Помедлив, секретарь скрылся. Он ожидал, что начальник, как обычно, при нем просмотрит бумаги, о чем-то спросит и сделает пометки, чтобы не оказаться неподготовленным, явившись к министру с докладом. Но сегодня Леонид об этом не думал.
Как и к другим высокопоставленным чиновникам, к господам министрам заведующий отделом не питал особого уважения. Они ведь менялись при взаимодействии политических сил, он же и его коллеги оставались на своих местах. Министры от партий возносились на гребне волны и снова падали в пучину; болтая руками в воздухе, пловцы отчаянно цеплялись за обломки разбившегося судна. У них не было правильного представления о ходе дел, тонкого понимания священных правил игры самодовлеющей бюрократии. Это была жалкая кучка пошлых надоедливых простаков, которые не учились ничему другому, кроме как напрягать голос на массовых сборищах и вторгаться через задние двери в солидные учреждения, пристраивая своих товарищей по партии и их родственников. Леонид же и ему подобные годами учились управлять, – так музыкант изучает контрапункт, постоянно упражняясь в течение многих лет. Они обладали тонким чутьем к тысяче нюансов управления и принятия решений. На их взгляд, министры были политическими марионетками, согласно духу времени игравшими диктаторов. Но заведующие отделами бросали на этих тиранов свою неподвижную тень. В заведующих нуждались, в их руках были все нити, какие бы партийные помои ни заливали учреждение. С напыщенным высокомерием мандаринов они держались на заднем плане. Они презирали публичность, газеты, фимиам героям дня; Леонид – больше других: он был богат и независим.
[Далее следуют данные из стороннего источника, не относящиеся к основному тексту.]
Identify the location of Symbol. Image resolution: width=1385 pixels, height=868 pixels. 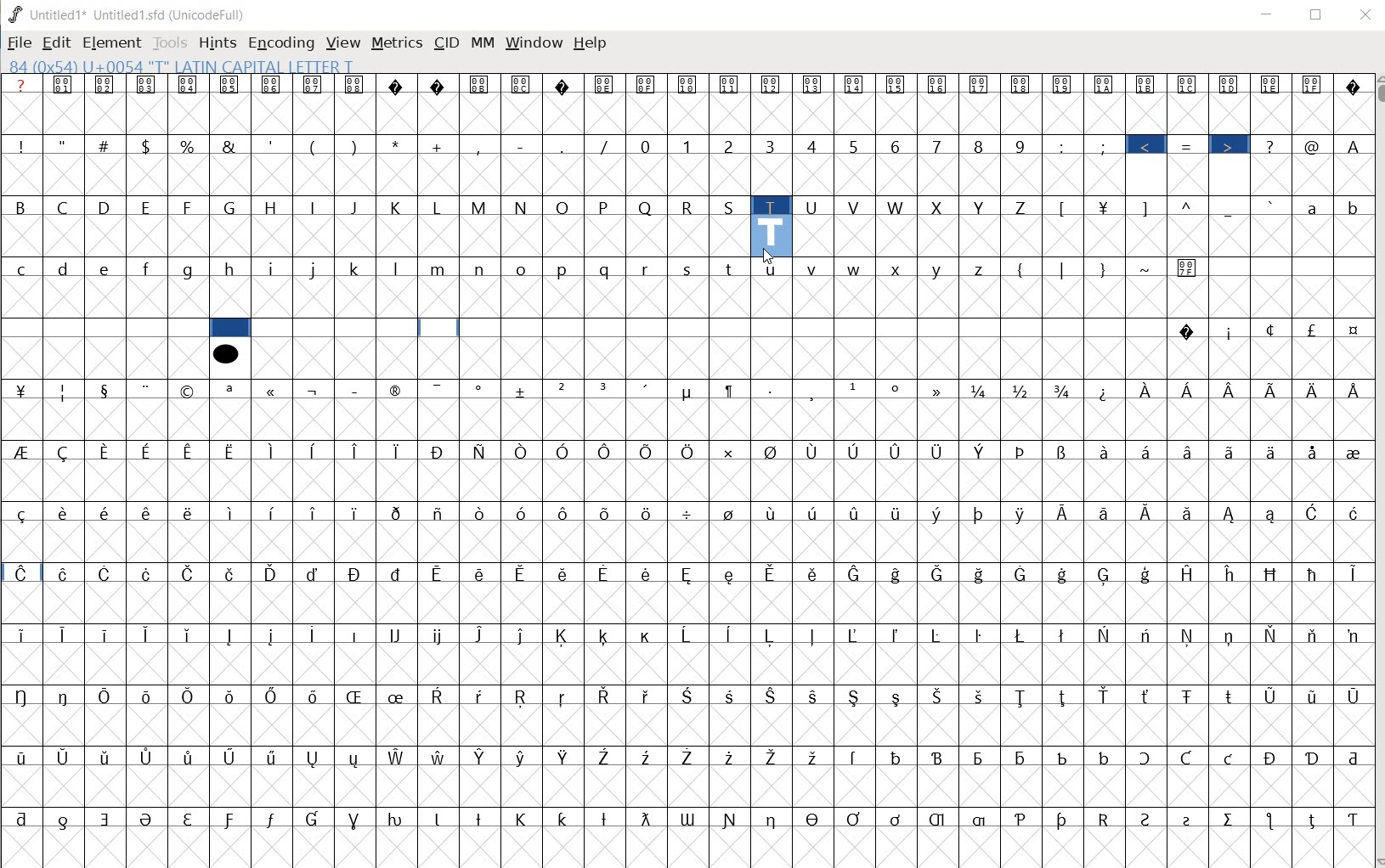
(315, 513).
Он отодвинул папку подальше, вскочил и стал расхаживать широкими шагами по своему большому кабинету. Все же какая сила вливалась в его душу из этого делового помещения! Здесь было его царство, здесь, а не в роскошном доме Амелии. Массивный, ничем не заставленный стол – это выглядело очень благородно, – два красных, обитых гладкой кожей кресла; книжная полка с греко-римскими классиками и – бог знает почему! – филологическими журналами отца; шкафы с деловыми бумагами, высокие окна, камин с позолоченными стенными часами эпохи Венского конгресса[121]
, на стенах – потемневшие от времени портреты давно забытых эрцгерцогов и министров; все эти потертые вещи из придворного хранилища мебели были опорой для его расстроенных чувств. Полной грудью вдохнул он достоинство этой комнаты вместе с пылью. Решение принято без права отзыва. Еще сегодня он скажет жене всю правду. Да! За столом! Лучше всего – за десертом или черным кофе. Как политик, подготавливающий речь, он слышал сам себя внутренним слухом.